Hari Singh Nalwa: Champion of the Khalsaji
IT is perfectly understandable that Ranjit Singh’s life and achievement have received considerable scholarly attention. His role in Punjab history and achievements fully justify that. However, the man who chiefly assisted Ranjit Singh in expanding and consolidating his empire was his legendry general Hari Singh Nalwa. Some half a dozen books have been written about him but there is not one single volume which can be described as standard. It was left to one of his descendants to write one. Unless one is mistaken, for the next couple of decades, this book is likely to be accepted not only as the most detailed and factual account of what he did and achieved, it is also likely to be quoted as the most authoritative one on the subject.
The interesting thing about the author is that she is not an historian by training and is a professional psychologist. She taught for a few years at one of the Delhi colleges, but gave up that job and became a consultant for which job she had been trained both in India and abroad. For the last few years, however, she has been engaged in writing this book. It must be said to her credit that no professional historian could have done better than what she has done.
The book gives a detailed account of Nalwa’s early years, his encounter with a tiger that Nalwa killed with his small dagger, his induction into Maharaja’s army, his participation in the battle of Kasur, his appointment as the Commander of the Lahore Army and such other matters.
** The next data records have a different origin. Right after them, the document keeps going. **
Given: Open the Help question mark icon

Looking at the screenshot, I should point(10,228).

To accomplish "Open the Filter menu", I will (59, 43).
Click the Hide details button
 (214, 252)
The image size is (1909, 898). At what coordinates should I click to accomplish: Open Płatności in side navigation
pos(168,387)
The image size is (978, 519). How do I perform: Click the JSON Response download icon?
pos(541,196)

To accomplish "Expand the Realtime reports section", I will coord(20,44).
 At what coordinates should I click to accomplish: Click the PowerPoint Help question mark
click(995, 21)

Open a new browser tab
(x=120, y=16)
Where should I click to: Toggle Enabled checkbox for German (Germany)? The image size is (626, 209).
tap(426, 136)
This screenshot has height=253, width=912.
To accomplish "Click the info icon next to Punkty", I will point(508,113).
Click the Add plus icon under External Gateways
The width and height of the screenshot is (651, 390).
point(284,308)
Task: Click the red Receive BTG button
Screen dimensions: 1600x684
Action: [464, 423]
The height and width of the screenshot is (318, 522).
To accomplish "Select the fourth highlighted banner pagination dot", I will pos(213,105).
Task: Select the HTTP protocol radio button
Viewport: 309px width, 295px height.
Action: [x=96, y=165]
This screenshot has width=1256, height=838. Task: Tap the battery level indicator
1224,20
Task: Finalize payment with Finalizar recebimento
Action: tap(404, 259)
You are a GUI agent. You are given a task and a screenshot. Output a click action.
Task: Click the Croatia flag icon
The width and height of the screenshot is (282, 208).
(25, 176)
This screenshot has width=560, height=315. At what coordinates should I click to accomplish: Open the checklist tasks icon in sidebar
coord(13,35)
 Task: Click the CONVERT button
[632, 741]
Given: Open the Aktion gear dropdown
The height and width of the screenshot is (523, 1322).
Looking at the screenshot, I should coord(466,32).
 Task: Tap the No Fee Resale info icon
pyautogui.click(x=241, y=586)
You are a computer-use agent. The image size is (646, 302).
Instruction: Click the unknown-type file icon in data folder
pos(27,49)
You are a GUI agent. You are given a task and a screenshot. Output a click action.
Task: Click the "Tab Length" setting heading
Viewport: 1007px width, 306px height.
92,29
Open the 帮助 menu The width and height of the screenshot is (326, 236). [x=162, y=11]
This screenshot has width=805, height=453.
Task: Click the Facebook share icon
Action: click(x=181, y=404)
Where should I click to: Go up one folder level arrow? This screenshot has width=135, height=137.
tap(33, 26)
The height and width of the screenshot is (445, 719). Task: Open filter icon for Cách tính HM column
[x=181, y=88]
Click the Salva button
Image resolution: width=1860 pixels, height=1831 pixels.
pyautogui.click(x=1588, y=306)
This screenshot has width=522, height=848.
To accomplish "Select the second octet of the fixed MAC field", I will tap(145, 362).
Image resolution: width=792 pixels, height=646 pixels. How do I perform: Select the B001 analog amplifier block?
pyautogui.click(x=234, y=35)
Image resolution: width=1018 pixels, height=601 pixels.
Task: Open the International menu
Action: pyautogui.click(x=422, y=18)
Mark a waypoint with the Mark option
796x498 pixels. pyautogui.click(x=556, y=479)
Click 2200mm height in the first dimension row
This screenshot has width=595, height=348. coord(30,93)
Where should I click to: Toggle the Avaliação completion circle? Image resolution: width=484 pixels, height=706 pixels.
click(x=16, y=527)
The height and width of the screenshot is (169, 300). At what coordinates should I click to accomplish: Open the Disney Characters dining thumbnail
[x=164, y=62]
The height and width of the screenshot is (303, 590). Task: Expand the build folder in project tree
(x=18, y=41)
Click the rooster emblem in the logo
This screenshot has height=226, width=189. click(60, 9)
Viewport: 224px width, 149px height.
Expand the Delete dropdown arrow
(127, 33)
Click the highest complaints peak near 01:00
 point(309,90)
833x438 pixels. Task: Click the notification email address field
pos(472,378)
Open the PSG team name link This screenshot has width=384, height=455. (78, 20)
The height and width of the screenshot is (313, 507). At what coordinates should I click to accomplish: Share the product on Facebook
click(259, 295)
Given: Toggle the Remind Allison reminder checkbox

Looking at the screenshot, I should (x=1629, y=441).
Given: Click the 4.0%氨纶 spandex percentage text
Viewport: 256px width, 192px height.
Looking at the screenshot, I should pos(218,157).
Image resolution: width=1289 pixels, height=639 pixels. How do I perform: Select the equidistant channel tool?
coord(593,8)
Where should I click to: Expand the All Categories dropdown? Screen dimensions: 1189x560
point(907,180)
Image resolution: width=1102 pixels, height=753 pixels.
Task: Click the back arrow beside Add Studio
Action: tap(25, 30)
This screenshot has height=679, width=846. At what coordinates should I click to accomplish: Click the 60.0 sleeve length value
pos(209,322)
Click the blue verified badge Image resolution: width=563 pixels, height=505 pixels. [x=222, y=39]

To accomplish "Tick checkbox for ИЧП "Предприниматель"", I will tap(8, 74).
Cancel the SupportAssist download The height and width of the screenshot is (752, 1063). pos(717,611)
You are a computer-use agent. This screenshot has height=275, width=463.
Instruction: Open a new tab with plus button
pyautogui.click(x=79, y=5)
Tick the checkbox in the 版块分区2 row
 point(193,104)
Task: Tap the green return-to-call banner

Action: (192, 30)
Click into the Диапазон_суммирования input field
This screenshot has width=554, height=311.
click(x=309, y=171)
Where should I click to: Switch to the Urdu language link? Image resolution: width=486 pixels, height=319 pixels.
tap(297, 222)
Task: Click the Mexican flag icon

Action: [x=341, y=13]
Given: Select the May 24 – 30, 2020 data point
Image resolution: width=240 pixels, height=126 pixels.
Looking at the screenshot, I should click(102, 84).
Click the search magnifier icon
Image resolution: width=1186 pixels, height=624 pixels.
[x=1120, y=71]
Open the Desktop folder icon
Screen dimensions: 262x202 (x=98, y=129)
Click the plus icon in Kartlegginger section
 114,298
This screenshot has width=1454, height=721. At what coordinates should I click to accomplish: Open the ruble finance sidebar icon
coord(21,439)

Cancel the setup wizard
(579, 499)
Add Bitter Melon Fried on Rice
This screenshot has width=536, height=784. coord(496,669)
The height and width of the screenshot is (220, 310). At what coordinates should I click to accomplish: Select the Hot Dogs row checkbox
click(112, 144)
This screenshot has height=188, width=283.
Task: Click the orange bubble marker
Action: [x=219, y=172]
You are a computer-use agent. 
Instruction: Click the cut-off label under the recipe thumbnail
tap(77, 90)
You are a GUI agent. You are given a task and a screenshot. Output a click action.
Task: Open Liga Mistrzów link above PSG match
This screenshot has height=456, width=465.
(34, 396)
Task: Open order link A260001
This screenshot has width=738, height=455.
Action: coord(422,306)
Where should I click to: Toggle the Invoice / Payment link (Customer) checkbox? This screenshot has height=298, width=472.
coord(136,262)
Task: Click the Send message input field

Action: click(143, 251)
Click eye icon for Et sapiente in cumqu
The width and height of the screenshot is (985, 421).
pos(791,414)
The third chapter entitled "Sikhs and Afghans: 1813-1819" gives a preview of how his career was shaped. He was appointed Governor of Kashmir in 1820 but meanwhile he also took part in the conflict over Hazara which eventually proved to be a major undertaking. Among other things, he also established a new township which was eventually named after him.
The years 1822 to 1831 describe him as the "Viceroy: on the Western Frontier" after which he was recognized as a leading political figure who also participated in diplomatic negotiations with the British.
In this connection, two things need to be noted. One was the fact that after it had been agreed between Ranjit Singh and the East India Company that the frontier between the two powers would be the river Sutlej, the issue now was how Ranjit Singh’s kingdom was to be expanded, if at all. It was here that Nalwa played a sterling role. After the conflicts of Hazara and Kashmir, the only way Ranjit Singh could expand was to conquer the Pathans and that is where Nalwa played a decisive role. This was his second important contribution to policy making.
Without going into details one thing needs to be widely acknowledged. Nalwa conquered and controlled the Pathans in such a manner that he became a legend in his own lifetime. The author says towards the end of the book: "In the two-and-a-half centuries that Afghanistan has existed as a nation, three ‘super powers’ — Britain, Russia and the United States of America— have attempted to subdue the Afghans with little, or absolutely no success. The Sikhs won the only real victories against them and Hari Singh Nalwa’s success has remained unmatched."
This statement more or less sums up the approach adopted by the author in her book. To what extent this statement is applicable to today’s situation is a matter of personal opinion and judgment.
One thing that the author brings out in considerable detail is that Nalwa was both a fighter and an administrator. The way he administered both Hazara and Kashmir has been described in detail. She goes beyond that and has written a separate chapter on "Towns, Forts, Gardens and Shrines". Having done that, she has done, two additional chapters —"The Legend" and "Champion of the Khalsaji". The only thing one can say about these two chapters is that it would have been better to have made them a little more concise that what has been done. There are no misstatements, but the pride of the author in her distinguished ancestor comes through without any disguise. It does not unbalance the book, but comes close to that. Perhaps that is putting it too strongly, but while reading it one cannot get away from the feeling that a little more economy of words would have been preferable.
The real problem of the book is its size and price. The whole book is printed on art paper. It lavishly illustrated and makes a lively impression on the readers. In the process however, two things happen. The book weights almost a kilo and is therefore difficult to handle. Secondly, the price becomes unavoidably high. Since this book is likely to also become the authoritative biography of Nalwa it is bound to be used by students. It is for consideration how to bring out a cheaper edition and thereby make it more easily accessible to the average reader.
It is an important book from every point of view and is likely to hold ground for the next few decades.